(Element and text position data)

============

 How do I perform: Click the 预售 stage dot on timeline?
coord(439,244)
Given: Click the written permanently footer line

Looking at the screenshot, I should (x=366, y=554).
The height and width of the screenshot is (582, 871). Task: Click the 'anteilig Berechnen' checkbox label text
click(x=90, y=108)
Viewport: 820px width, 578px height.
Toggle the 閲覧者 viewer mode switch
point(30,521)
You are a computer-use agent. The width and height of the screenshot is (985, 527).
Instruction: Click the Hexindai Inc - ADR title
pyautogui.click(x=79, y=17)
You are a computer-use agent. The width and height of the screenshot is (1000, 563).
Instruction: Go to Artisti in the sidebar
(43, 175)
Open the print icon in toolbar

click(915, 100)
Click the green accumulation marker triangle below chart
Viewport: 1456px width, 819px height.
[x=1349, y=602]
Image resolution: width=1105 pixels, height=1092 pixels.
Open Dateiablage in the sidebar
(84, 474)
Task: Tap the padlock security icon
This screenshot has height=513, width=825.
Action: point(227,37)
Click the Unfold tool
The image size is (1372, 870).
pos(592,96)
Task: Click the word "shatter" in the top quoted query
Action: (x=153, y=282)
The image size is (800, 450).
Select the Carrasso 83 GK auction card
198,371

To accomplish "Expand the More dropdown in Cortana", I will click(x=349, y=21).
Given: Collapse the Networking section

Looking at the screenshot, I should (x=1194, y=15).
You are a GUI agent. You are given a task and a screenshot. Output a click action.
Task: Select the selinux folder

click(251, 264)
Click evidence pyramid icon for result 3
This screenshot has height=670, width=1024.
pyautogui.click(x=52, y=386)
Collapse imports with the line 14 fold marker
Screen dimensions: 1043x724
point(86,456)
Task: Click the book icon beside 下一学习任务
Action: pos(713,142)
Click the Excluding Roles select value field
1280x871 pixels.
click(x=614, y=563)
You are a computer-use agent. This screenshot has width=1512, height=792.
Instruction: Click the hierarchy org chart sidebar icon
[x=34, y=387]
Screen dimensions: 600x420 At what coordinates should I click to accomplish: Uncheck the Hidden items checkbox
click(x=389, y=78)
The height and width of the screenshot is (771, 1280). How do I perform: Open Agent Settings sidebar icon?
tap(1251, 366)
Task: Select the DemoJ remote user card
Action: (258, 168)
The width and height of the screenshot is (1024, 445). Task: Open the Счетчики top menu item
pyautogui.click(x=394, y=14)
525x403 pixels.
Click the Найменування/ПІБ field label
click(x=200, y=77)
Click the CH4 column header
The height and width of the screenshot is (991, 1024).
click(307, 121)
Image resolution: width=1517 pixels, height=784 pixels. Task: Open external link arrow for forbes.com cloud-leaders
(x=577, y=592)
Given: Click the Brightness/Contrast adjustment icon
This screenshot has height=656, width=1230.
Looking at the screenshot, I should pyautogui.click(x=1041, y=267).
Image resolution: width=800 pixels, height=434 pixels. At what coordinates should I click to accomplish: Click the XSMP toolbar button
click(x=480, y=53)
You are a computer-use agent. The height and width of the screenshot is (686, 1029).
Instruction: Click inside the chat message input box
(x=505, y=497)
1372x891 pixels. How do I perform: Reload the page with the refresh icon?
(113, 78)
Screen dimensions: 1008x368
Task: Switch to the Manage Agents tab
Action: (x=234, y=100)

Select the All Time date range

============

[GOAL OF THE EXERCISE]:
Recast all of the data above as a numbered list with one line per item, omitting the blank lines.

[WRITTEN ANSWER]:
1.  How do I perform: Click the 预售 stage dot on timeline?
2. coord(439,244)
3. Given: Click the written permanently footer line
4. Looking at the screenshot, I should (x=366, y=554).
5. The height and width of the screenshot is (582, 871). Task: Click the 'anteilig Berechnen' checkbox label text
6. click(x=90, y=108)
7. Viewport: 820px width, 578px height.
8. Toggle the 閲覧者 viewer mode switch
9. point(30,521)
10. You are a computer-use agent. The width and height of the screenshot is (985, 527).
11. Instruction: Click the Hexindai Inc - ADR title
12. pyautogui.click(x=79, y=17)
13. You are a computer-use agent. The width and height of the screenshot is (1000, 563).
14. Instruction: Go to Artisti in the sidebar
15. (43, 175)
16. Open the print icon in toolbar
17. click(915, 100)
18. Click the green accumulation marker triangle below chart
19. Viewport: 1456px width, 819px height.
20. [x=1349, y=602]
21. Image resolution: width=1105 pixels, height=1092 pixels.
22. Open Dateiablage in the sidebar
23. (84, 474)
24. Task: Tap the padlock security icon
25. This screenshot has height=513, width=825.
26. Action: point(227,37)
27. Click the Unfold tool
28. The image size is (1372, 870).
29. pos(592,96)
30. Task: Click the word "shatter" in the top quoted query
31. Action: (x=153, y=282)
32. The image size is (800, 450).
33. Select the Carrasso 83 GK auction card
34. 198,371
35. To accomplish "Expand the More dropdown in Cortana", I will click(x=349, y=21).
36. Given: Collapse the Networking section
37. Looking at the screenshot, I should (x=1194, y=15).
38. You are a GUI agent. You are given a task and a screenshot. Output a click action.
39. Task: Select the selinux folder
40. click(251, 264)
41. Click evidence pyramid icon for result 3
42. This screenshot has height=670, width=1024.
43. pyautogui.click(x=52, y=386)
44. Collapse imports with the line 14 fold marker
45. Screen dimensions: 1043x724
46. point(86,456)
47. Task: Click the book icon beside 下一学习任务
48. Action: pos(713,142)
49. Click the Excluding Roles select value field
50. 1280x871 pixels.
51. click(x=614, y=563)
52. You are a computer-use agent. This screenshot has width=1512, height=792.
53. Instruction: Click the hierarchy org chart sidebar icon
54. [x=34, y=387]
55. Screen dimensions: 600x420 At what coordinates should I click to accomplish: Uncheck the Hidden items checkbox
56. click(x=389, y=78)
57. The height and width of the screenshot is (771, 1280). How do I perform: Open Agent Settings sidebar icon?
58. tap(1251, 366)
59. Task: Select the DemoJ remote user card
60. Action: (258, 168)
61. The width and height of the screenshot is (1024, 445). Task: Open the Счетчики top menu item
62. pyautogui.click(x=394, y=14)
63. 525x403 pixels.
64. Click the Найменування/ПІБ field label
65. click(x=200, y=77)
66. Click the CH4 column header
67. The height and width of the screenshot is (991, 1024).
68. click(307, 121)
69. Image resolution: width=1517 pixels, height=784 pixels. Task: Open external link arrow for forbes.com cloud-leaders
70. (x=577, y=592)
71. Given: Click the Brightness/Contrast adjustment icon
72. This screenshot has height=656, width=1230.
73. Looking at the screenshot, I should pyautogui.click(x=1041, y=267).
74. Image resolution: width=800 pixels, height=434 pixels. At what coordinates should I click to accomplish: Click the XSMP toolbar button
75. click(x=480, y=53)
76. You are a computer-use agent. The height and width of the screenshot is (686, 1029).
77. Instruction: Click inside the chat message input box
78. (x=505, y=497)
79. 1372x891 pixels. How do I perform: Reload the page with the refresh icon?
80. (113, 78)
81. Screen dimensions: 1008x368
82. Task: Switch to the Manage Agents tab
83. Action: (x=234, y=100)
84. Select the All Time date range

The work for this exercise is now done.